* **Problems to work on**
A - Reproduce word for word the part of the article on rural women veterans starting with "She stopped using VA-supported" and going on through "even more progress.".
B - Answer these questions from the article on rural women veterans:
(i) How far does Kim Hubers drive to reach the VA medical center in Sioux Falls?
(ii) According to the Department of Veterans Affairs, what share of women veterans who use VA health care services live in rural areas?
(iii) How much does Hubers estimate she spent on travel expenses to see specialists, and over how long?

* **Provided text**
This story is part of DAV’s 2024 report, Women Veterans: The Journey to Mental Wellness. The report is a comprehensive assessment of the unique factors contributing to the staggering rates of suicide among women veterans and how the system charged with their mental health care can and must do better. Learn more at  

When Iraq War veteran Kim Hubers needs to go to the VA medical center in Sioux Falls, South Dakota, she has to drive nearly 25 miles. But what if she needs to see a specialist for one of the many health issues affecting nearly every system of her body?

“So, my neuromuscular neurologist, I have to go to Minneapolis to see him, and it’s an eight-hour round trip,” she said. “When [veterans here] need any type of specialty care, it’s Minneapolis, Omaha or Fargo. And I’ve been sent to all of them over the years for specialty care.”

The medical center closest to her is one of two in the entire state, so Hubers—the commander of DAV Chapter 1 in Sioux Falls and a volunteer benefits advocate—has heard her fair share of stories from veterans in rural areas who struggle to access VA health care.

“That’s the nature of our state,” she said. “But we matter too.”

According to the Department of Veterans Affairs, 1 in 4 women veterans who use VA health care services live in rural areas. There is a 20% increased risk for suicide among rural veterans, who also face a number of unique barriers in accessing care, such as health provider shortages, long distances to access specialty care and prohibitive travel expenses.

Hubers, who estimates she spent over $1,000 in travel expenses to see specialists over the course of 14 months, hasn’t been reimbursed for such expenses in years. She said the reimbursement system is cumbersome and has rarely worked for her.

She stopped using VA-supported community care after a series of long delays and poor communication. She stopped using the Vet Center for mental health care when she lost her counselor to turnover. On top of that, Hubers experienced years of being dismissed and misdiagnosed by VA providers, making medical appointments traumatic and detrimental to her health.

Hubers now relies mostly on private health care providers outside of the VA system and pays out of pocket for mental health counseling.

“It feels like a betrayal,” she said, “and it adds a lot of frustration and a lot of emotional turmoil to something that’s already hard.”

Hubers said she’s grateful for how DAV has highlighted the challenges of women veterans and advocated for meaningful change over the years. She’s hopeful that a renewed focus on mental health will lead to even more progress.

(Collected data entries)

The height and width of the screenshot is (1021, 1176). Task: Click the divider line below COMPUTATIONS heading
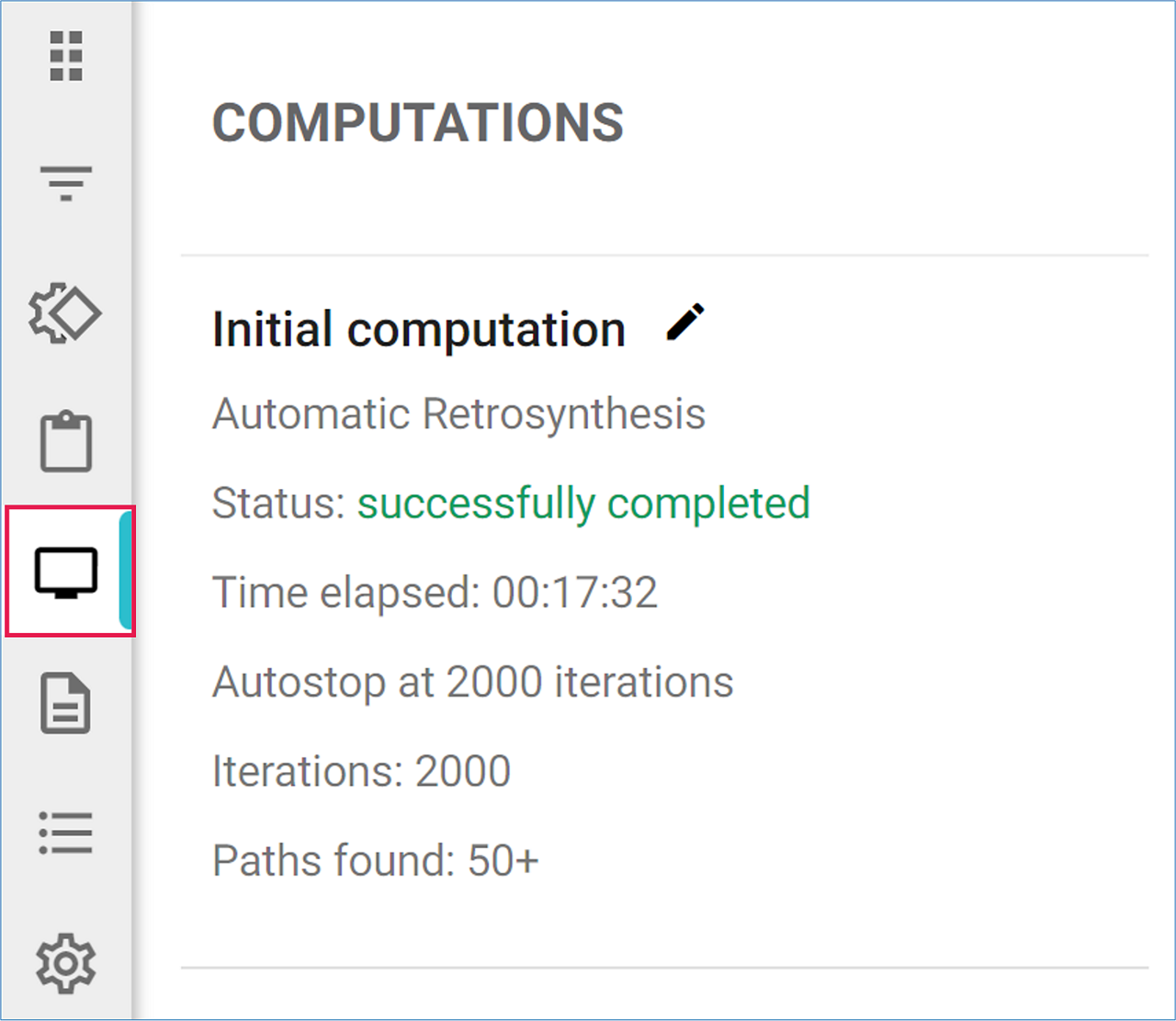point(664,255)
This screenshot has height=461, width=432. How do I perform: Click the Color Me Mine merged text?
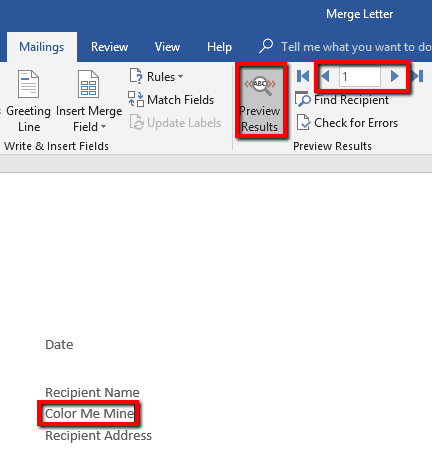click(89, 414)
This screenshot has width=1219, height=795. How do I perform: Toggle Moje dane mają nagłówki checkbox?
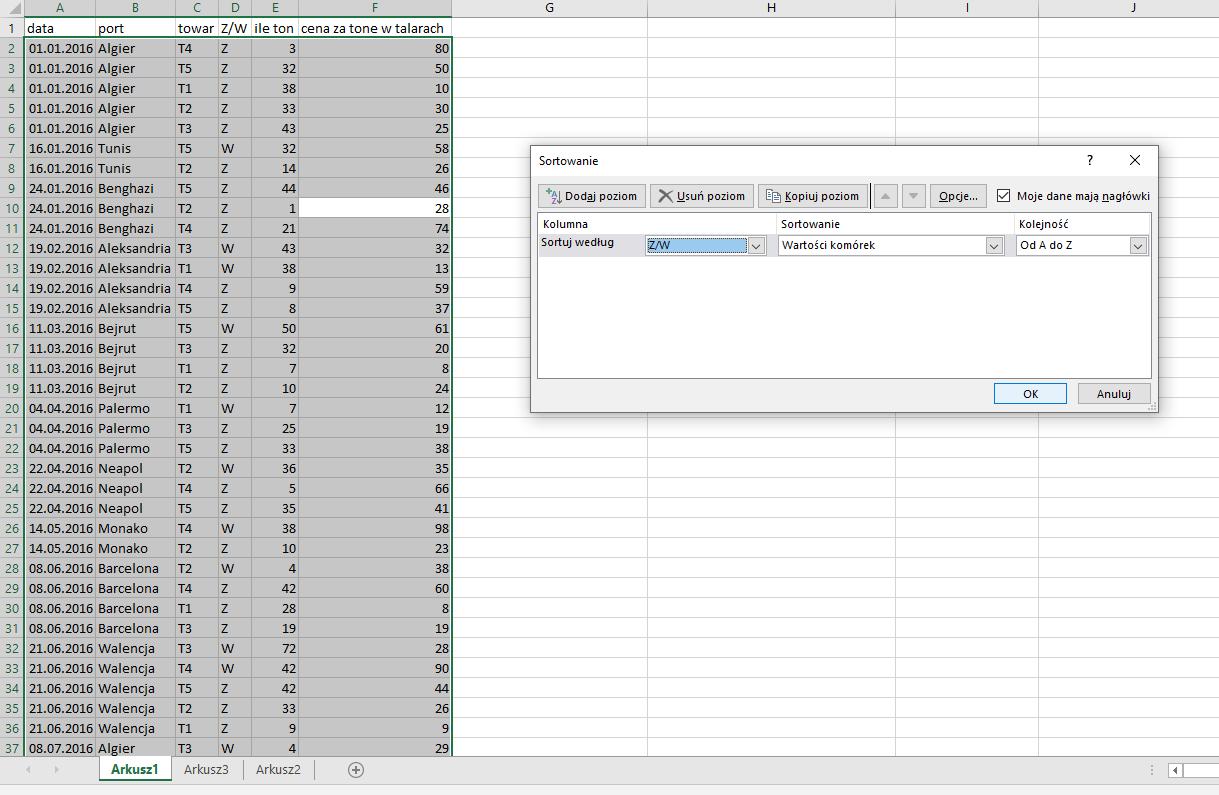tap(1004, 196)
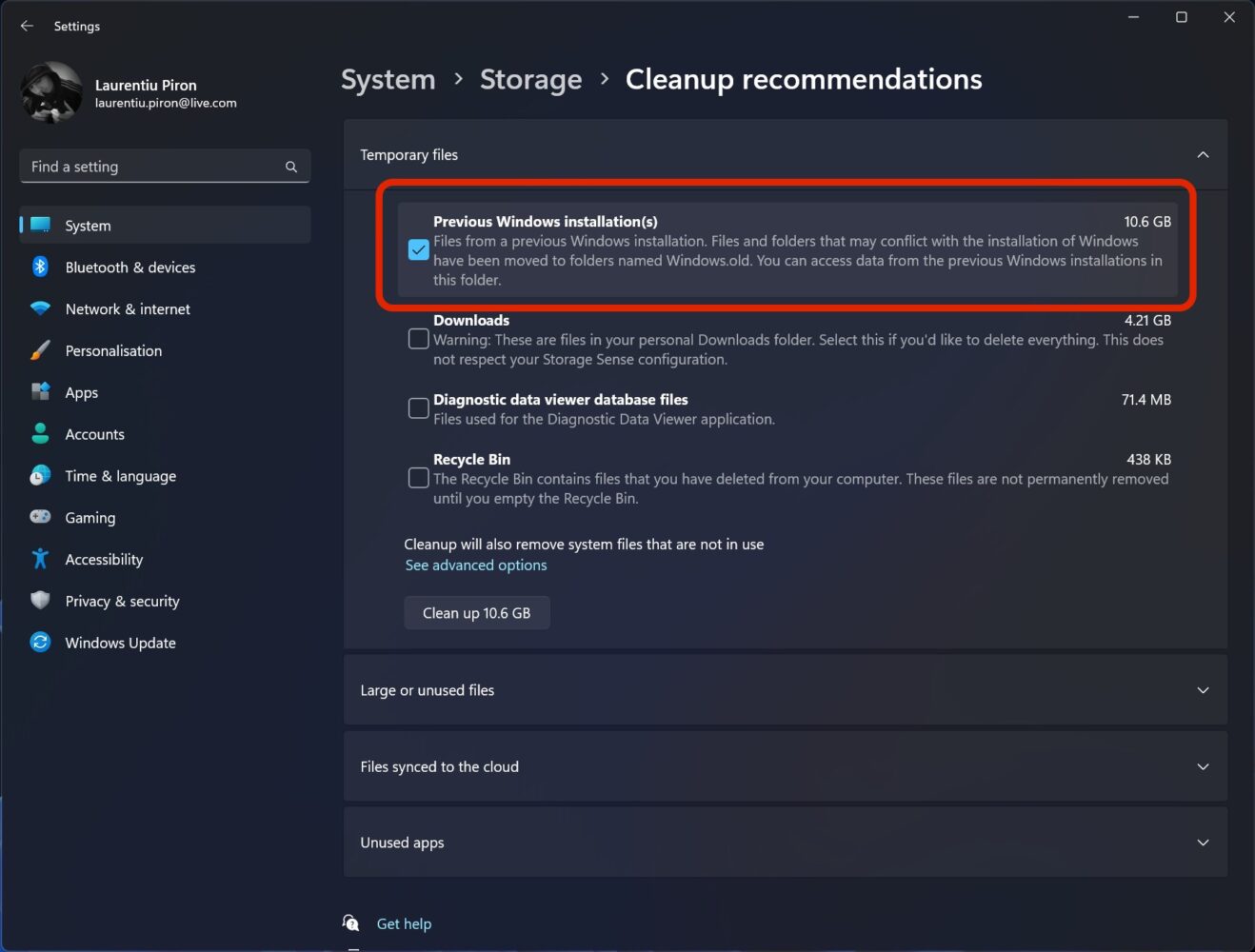Navigate to the Storage breadcrumb

[530, 80]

* **Responses in order**
A -
She stopped using VA-supported community care after a series of long delays and poor communication. She stopped using the Vet Center for mental health care when she lost her counselor to turnover. On top of that, Hubers experienced years of being dismissed and misdiagnosed by VA providers, making medical appointments traumatic and detrimental to her health.

Hubers now relies mostly on private health care providers outside of the VA system and pays out of pocket for mental health counseling.

“It feels like a betrayal,” she said, “and it adds a lot of frustration and a lot of emotional turmoil to something that’s already hard.”

Hubers said she’s grateful for how DAV has highlighted the challenges of women veterans and advocated for meaningful change over the years. She’s hopeful that a renewed focus on mental health will lead to even more progress.

B -
(i) Nearly 25 miles.
(ii) 1 in 4.
(iii) Over $1,000, over the course of 14 months.